[Saved data entries]
Start of Block
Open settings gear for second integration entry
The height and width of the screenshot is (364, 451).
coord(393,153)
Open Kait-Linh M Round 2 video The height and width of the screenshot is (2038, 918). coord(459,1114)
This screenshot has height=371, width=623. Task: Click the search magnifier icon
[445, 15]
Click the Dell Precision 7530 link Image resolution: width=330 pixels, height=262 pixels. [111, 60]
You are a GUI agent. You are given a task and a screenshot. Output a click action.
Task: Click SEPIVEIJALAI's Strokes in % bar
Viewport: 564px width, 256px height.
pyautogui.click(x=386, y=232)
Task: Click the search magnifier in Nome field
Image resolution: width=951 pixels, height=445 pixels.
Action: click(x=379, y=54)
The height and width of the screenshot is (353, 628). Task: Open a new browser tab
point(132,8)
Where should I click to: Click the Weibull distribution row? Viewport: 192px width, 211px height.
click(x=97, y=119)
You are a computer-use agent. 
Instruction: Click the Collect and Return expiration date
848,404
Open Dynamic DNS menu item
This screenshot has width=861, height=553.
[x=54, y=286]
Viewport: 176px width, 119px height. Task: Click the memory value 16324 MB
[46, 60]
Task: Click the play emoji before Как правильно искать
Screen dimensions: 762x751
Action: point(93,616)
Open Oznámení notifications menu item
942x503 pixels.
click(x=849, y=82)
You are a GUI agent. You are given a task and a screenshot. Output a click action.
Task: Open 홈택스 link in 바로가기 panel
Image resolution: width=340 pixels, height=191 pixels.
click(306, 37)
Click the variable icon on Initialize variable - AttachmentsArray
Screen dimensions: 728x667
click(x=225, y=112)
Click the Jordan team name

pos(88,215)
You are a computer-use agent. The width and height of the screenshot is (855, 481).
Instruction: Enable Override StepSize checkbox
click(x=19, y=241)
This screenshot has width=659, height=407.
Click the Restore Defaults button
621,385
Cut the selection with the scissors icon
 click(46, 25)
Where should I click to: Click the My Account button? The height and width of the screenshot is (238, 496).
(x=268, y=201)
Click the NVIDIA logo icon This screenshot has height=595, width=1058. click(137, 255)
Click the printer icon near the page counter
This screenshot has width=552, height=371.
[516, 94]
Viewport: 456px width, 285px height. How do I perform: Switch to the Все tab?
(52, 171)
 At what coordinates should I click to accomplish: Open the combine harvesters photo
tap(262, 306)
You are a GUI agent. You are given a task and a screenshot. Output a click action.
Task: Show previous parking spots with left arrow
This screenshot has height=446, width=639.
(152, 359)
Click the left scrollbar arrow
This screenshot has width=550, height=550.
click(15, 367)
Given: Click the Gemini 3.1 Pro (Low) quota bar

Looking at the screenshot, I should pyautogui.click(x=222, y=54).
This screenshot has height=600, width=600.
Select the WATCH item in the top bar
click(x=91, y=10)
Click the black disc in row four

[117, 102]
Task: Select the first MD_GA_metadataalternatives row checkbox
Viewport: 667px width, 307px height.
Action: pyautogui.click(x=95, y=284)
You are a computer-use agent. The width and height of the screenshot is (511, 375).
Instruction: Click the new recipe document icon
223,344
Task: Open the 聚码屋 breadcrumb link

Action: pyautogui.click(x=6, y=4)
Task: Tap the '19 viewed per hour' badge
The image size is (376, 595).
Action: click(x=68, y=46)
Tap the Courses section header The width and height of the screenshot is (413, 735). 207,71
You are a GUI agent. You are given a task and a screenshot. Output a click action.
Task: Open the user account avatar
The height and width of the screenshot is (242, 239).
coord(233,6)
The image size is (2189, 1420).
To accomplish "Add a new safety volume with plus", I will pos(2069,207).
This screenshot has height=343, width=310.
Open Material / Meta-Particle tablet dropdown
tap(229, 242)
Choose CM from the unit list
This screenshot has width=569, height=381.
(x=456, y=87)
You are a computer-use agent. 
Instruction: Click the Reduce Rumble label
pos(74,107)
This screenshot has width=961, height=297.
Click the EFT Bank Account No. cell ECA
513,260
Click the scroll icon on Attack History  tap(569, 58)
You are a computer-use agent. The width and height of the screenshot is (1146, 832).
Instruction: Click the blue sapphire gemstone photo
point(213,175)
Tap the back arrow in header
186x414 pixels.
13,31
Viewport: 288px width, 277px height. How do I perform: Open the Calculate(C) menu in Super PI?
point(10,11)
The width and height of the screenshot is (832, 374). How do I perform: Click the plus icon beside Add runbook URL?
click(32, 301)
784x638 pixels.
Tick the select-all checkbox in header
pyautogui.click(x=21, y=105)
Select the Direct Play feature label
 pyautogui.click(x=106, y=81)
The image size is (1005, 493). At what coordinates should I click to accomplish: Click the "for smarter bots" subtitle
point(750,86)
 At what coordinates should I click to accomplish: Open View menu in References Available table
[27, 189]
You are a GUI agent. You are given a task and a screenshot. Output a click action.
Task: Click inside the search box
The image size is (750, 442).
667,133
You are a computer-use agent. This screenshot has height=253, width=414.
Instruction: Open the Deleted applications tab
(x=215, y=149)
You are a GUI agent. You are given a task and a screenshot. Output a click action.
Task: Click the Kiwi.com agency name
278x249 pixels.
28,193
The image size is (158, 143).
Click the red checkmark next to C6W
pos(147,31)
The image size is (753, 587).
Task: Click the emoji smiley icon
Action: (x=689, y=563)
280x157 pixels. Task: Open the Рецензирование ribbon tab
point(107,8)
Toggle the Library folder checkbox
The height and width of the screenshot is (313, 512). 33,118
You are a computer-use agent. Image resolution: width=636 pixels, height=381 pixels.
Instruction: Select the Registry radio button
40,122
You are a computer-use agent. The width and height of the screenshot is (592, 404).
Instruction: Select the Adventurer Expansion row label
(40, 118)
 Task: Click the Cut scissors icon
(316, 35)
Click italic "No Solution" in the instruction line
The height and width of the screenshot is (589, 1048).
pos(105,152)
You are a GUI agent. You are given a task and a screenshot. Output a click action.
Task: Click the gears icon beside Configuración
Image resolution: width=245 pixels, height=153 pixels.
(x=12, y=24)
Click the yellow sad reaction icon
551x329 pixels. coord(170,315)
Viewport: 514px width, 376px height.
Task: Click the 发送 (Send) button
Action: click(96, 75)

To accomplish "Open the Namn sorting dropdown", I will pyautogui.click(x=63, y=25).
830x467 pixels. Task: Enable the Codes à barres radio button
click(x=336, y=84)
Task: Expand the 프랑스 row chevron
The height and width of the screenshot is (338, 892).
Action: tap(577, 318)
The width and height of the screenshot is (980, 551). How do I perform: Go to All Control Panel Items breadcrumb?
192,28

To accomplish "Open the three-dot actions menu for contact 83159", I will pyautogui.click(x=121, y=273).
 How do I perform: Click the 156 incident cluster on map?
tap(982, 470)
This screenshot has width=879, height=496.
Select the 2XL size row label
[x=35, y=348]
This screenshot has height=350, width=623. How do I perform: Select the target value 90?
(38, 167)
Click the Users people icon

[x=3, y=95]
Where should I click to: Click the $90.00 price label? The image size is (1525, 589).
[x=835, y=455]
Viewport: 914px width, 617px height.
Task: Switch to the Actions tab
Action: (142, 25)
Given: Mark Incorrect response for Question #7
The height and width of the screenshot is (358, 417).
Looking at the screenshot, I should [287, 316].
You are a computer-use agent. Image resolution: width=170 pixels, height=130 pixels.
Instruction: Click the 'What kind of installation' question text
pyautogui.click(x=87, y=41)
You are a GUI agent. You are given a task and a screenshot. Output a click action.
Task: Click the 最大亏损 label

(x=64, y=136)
End of Block
Task directions:
Reproduce the data shown above with every line intact.

Solution to the problem:
Open settings gear for second integration entry
The height and width of the screenshot is (364, 451).
coord(393,153)
Open Kait-Linh M Round 2 video The height and width of the screenshot is (2038, 918). coord(459,1114)
This screenshot has height=371, width=623. Task: Click the search magnifier icon
[445, 15]
Click the Dell Precision 7530 link Image resolution: width=330 pixels, height=262 pixels. [111, 60]
You are a GUI agent. You are given a task and a screenshot. Output a click action.
Task: Click SEPIVEIJALAI's Strokes in % bar
Viewport: 564px width, 256px height.
pyautogui.click(x=386, y=232)
Task: Click the search magnifier in Nome field
Image resolution: width=951 pixels, height=445 pixels.
Action: click(x=379, y=54)
The height and width of the screenshot is (353, 628). Task: Open a new browser tab
point(132,8)
Where should I click to: Click the Weibull distribution row? Viewport: 192px width, 211px height.
click(x=97, y=119)
You are a computer-use agent. 
Instruction: Click the Collect and Return expiration date
848,404
Open Dynamic DNS menu item
This screenshot has width=861, height=553.
[x=54, y=286]
Viewport: 176px width, 119px height. Task: Click the memory value 16324 MB
[46, 60]
Task: Click the play emoji before Как правильно искать
Screen dimensions: 762x751
Action: point(93,616)
Open Oznámení notifications menu item
942x503 pixels.
click(x=849, y=82)
You are a GUI agent. You are given a task and a screenshot. Output a click action.
Task: Open 홈택스 link in 바로가기 panel
Image resolution: width=340 pixels, height=191 pixels.
click(306, 37)
Click the variable icon on Initialize variable - AttachmentsArray
Screen dimensions: 728x667
click(x=225, y=112)
Click the Jordan team name

pos(88,215)
You are a computer-use agent. The width and height of the screenshot is (855, 481).
Instruction: Enable Override StepSize checkbox
click(x=19, y=241)
This screenshot has width=659, height=407.
Click the Restore Defaults button
621,385
Cut the selection with the scissors icon
 click(46, 25)
Where should I click to: Click the My Account button? The height and width of the screenshot is (238, 496).
(x=268, y=201)
Click the NVIDIA logo icon This screenshot has height=595, width=1058. click(137, 255)
Click the printer icon near the page counter
This screenshot has width=552, height=371.
[516, 94]
Viewport: 456px width, 285px height. How do I perform: Switch to the Все tab?
(52, 171)
 At what coordinates should I click to accomplish: Open the combine harvesters photo
tap(262, 306)
You are a GUI agent. You are given a task and a screenshot. Output a click action.
Task: Show previous parking spots with left arrow
This screenshot has height=446, width=639.
(152, 359)
Click the left scrollbar arrow
This screenshot has width=550, height=550.
click(15, 367)
Given: Click the Gemini 3.1 Pro (Low) quota bar

Looking at the screenshot, I should pyautogui.click(x=222, y=54).
This screenshot has height=600, width=600.
Select the WATCH item in the top bar
click(x=91, y=10)
Click the black disc in row four

[117, 102]
Task: Select the first MD_GA_metadataalternatives row checkbox
Viewport: 667px width, 307px height.
Action: pyautogui.click(x=95, y=284)
You are a computer-use agent. The width and height of the screenshot is (511, 375).
Instruction: Click the new recipe document icon
223,344
Task: Open the 聚码屋 breadcrumb link

Action: pyautogui.click(x=6, y=4)
Task: Tap the '19 viewed per hour' badge
The image size is (376, 595).
Action: click(x=68, y=46)
Tap the Courses section header The width and height of the screenshot is (413, 735). 207,71
You are a GUI agent. You are given a task and a screenshot. Output a click action.
Task: Open the user account avatar
The height and width of the screenshot is (242, 239).
coord(233,6)
The image size is (2189, 1420).
To accomplish "Add a new safety volume with plus", I will pos(2069,207).
This screenshot has height=343, width=310.
Open Material / Meta-Particle tablet dropdown
tap(229, 242)
Choose CM from the unit list
This screenshot has width=569, height=381.
(x=456, y=87)
You are a computer-use agent. 
Instruction: Click the Reduce Rumble label
pos(74,107)
This screenshot has width=961, height=297.
Click the EFT Bank Account No. cell ECA
513,260
Click the scroll icon on Attack History  tap(569, 58)
You are a computer-use agent. The width and height of the screenshot is (1146, 832).
Instruction: Click the blue sapphire gemstone photo
point(213,175)
Tap the back arrow in header
186x414 pixels.
13,31
Viewport: 288px width, 277px height. How do I perform: Open the Calculate(C) menu in Super PI?
point(10,11)
The width and height of the screenshot is (832, 374). How do I perform: Click the plus icon beside Add runbook URL?
click(32, 301)
784x638 pixels.
Tick the select-all checkbox in header
pyautogui.click(x=21, y=105)
Select the Direct Play feature label
 pyautogui.click(x=106, y=81)
The image size is (1005, 493). At what coordinates should I click to accomplish: Click the "for smarter bots" subtitle
point(750,86)
 At what coordinates should I click to accomplish: Open View menu in References Available table
[27, 189]
You are a GUI agent. You are given a task and a screenshot. Output a click action.
Task: Click inside the search box
The image size is (750, 442).
667,133
You are a computer-use agent. This screenshot has height=253, width=414.
Instruction: Open the Deleted applications tab
(x=215, y=149)
You are a GUI agent. You are given a task and a screenshot. Output a click action.
Task: Click the Kiwi.com agency name
278x249 pixels.
28,193
The image size is (158, 143).
Click the red checkmark next to C6W
pos(147,31)
The image size is (753, 587).
Task: Click the emoji smiley icon
Action: (x=689, y=563)
280x157 pixels. Task: Open the Рецензирование ribbon tab
point(107,8)
Toggle the Library folder checkbox
The height and width of the screenshot is (313, 512). 33,118
You are a computer-use agent. Image resolution: width=636 pixels, height=381 pixels.
Instruction: Select the Registry radio button
40,122
You are a computer-use agent. The width and height of the screenshot is (592, 404).
Instruction: Select the Adventurer Expansion row label
(40, 118)
 Task: Click the Cut scissors icon
(316, 35)
Click italic "No Solution" in the instruction line
The height and width of the screenshot is (589, 1048).
pos(105,152)
You are a GUI agent. You are given a task and a screenshot. Output a click action.
Task: Click the gears icon beside Configuración
Image resolution: width=245 pixels, height=153 pixels.
(x=12, y=24)
Click the yellow sad reaction icon
551x329 pixels. coord(170,315)
Viewport: 514px width, 376px height.
Task: Click the 发送 (Send) button
Action: click(96, 75)

To accomplish "Open the Namn sorting dropdown", I will pyautogui.click(x=63, y=25).
830x467 pixels. Task: Enable the Codes à barres radio button
click(x=336, y=84)
Task: Expand the 프랑스 row chevron
The height and width of the screenshot is (338, 892).
Action: tap(577, 318)
The width and height of the screenshot is (980, 551). How do I perform: Go to All Control Panel Items breadcrumb?
192,28

To accomplish "Open the three-dot actions menu for contact 83159", I will pyautogui.click(x=121, y=273).
 How do I perform: Click the 156 incident cluster on map?
tap(982, 470)
This screenshot has width=879, height=496.
Select the 2XL size row label
[x=35, y=348]
This screenshot has height=350, width=623. How do I perform: Select the target value 90?
(38, 167)
Click the Users people icon

[x=3, y=95]
Where should I click to: Click the $90.00 price label? The image size is (1525, 589).
[x=835, y=455]
Viewport: 914px width, 617px height.
Task: Switch to the Actions tab
Action: (142, 25)
Given: Mark Incorrect response for Question #7
The height and width of the screenshot is (358, 417).
Looking at the screenshot, I should [287, 316].
You are a computer-use agent. Image resolution: width=170 pixels, height=130 pixels.
Instruction: Click the 'What kind of installation' question text
pyautogui.click(x=87, y=41)
You are a GUI agent. You are given a task and a screenshot. Output a click action.
Task: Click the 最大亏损 label

(x=64, y=136)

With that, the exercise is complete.